#### [SOURCE TEXT]
★ ★ ★ ★
Momentum accumulates a running average of past gradients, smoothing updates and accelerating convergence along consistent gradient directions:

$\mathbf{v}_t = \beta \mathbf{v}_{t-1} + \mathbf{g}_t$ $\theta_{t+1} = \theta_t - \eta \mathbf{v}_t$

where $\beta \in [0, 1)$ is the momentum coefficient (typically 0.9). Momentum helps in two ways: (1) it accelerates progress along low-curvature directions where the gradient is consistent, and (2) it dampens oscillations along high-curvature directions where the gradient alternates sign.

The effective step size in a consistent direction grows to $\frac{\eta}{1-\beta}$ – with $\beta=0.9$ , this is a 10x amplification.

Nesterov Accelerated Gradient (NAG)

Nesterov momentum evaluates the gradient at the “lookahead” position rather than the current position:

$\mathbf{v}_t = \beta \mathbf{v}_{t-1} + \nabla_\theta \mathcal{L}(\theta_t - \eta \beta \mathbf{v}_{t-1})$ $\theta_{t+1} = \theta_t - \eta \mathbf{v}_t$

This “look before you leap” approach provides a corrective factor that reduces overshooting. NAG has provably better convergence rates than standard momentum for convex functions.
★ ★ ★ ★
#### [RECORDED INFORMATION]
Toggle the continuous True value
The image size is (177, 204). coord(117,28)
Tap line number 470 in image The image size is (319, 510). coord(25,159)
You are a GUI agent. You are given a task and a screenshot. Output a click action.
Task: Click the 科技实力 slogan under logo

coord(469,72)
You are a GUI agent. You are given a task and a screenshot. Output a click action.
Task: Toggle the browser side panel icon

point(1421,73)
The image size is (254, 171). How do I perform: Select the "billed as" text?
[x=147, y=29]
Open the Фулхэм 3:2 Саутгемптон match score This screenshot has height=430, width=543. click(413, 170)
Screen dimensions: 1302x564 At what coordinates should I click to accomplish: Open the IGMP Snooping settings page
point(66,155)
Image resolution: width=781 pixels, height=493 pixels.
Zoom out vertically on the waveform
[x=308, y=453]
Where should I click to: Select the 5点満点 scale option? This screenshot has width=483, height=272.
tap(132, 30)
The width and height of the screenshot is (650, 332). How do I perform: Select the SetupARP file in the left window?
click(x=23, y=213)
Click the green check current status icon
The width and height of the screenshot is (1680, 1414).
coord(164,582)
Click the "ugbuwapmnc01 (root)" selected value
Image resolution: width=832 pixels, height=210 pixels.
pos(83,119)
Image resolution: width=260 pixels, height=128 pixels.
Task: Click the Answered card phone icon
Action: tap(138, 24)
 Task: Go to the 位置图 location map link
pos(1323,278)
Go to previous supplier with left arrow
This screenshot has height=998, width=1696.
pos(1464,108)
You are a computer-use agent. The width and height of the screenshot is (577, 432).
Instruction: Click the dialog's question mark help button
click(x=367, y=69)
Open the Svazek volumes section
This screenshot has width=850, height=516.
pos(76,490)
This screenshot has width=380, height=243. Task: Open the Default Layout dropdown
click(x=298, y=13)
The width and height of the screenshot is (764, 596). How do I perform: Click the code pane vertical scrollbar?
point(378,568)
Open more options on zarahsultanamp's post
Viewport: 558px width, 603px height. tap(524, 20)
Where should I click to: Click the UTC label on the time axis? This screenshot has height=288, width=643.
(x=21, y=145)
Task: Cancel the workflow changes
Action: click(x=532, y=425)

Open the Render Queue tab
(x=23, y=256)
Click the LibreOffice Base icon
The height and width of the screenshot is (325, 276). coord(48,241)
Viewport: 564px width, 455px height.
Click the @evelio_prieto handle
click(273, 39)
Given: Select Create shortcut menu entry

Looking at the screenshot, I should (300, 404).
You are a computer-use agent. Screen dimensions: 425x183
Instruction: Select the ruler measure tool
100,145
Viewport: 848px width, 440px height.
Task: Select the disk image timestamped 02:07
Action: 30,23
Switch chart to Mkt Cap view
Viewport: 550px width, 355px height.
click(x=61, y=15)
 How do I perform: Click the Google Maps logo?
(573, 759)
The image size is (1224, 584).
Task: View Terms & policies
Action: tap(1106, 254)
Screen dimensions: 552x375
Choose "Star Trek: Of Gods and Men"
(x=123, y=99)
★ ★ ★ ★
#### [PROBLEMS AND TASKS]
**A.** Retype the passage of the momentum text that begins at the words "Nesterov Accelerated Gradient" and stops after the words "for convex functions.".
**B.** Echo the lines of the records that begin at the line containing "Where should I click to: Click" and stop after the line containing "(x=23, y=256)", with both of those lines included.

#### [SOLVED TASKS]
**A.**
Nesterov Accelerated Gradient (NAG)

Nesterov momentum evaluates the gradient at the “lookahead” position rather than the current position:

$\mathbf{v}_t = \beta \mathbf{v}_{t-1} + \nabla_\theta \mathcal{L}(\theta_t - \eta \beta \mathbf{v}_{t-1})$ $\theta_{t+1} = \theta_t - \eta \mathbf{v}_t$

This “look before you leap” approach provides a corrective factor that reduces overshooting. NAG has provably better convergence rates than standard momentum for convex functions.

**B.**
Where should I click to: Click the UTC label on the time axis? This screenshot has height=288, width=643.
(x=21, y=145)
Task: Cancel the workflow changes
Action: click(x=532, y=425)

Open the Render Queue tab
(x=23, y=256)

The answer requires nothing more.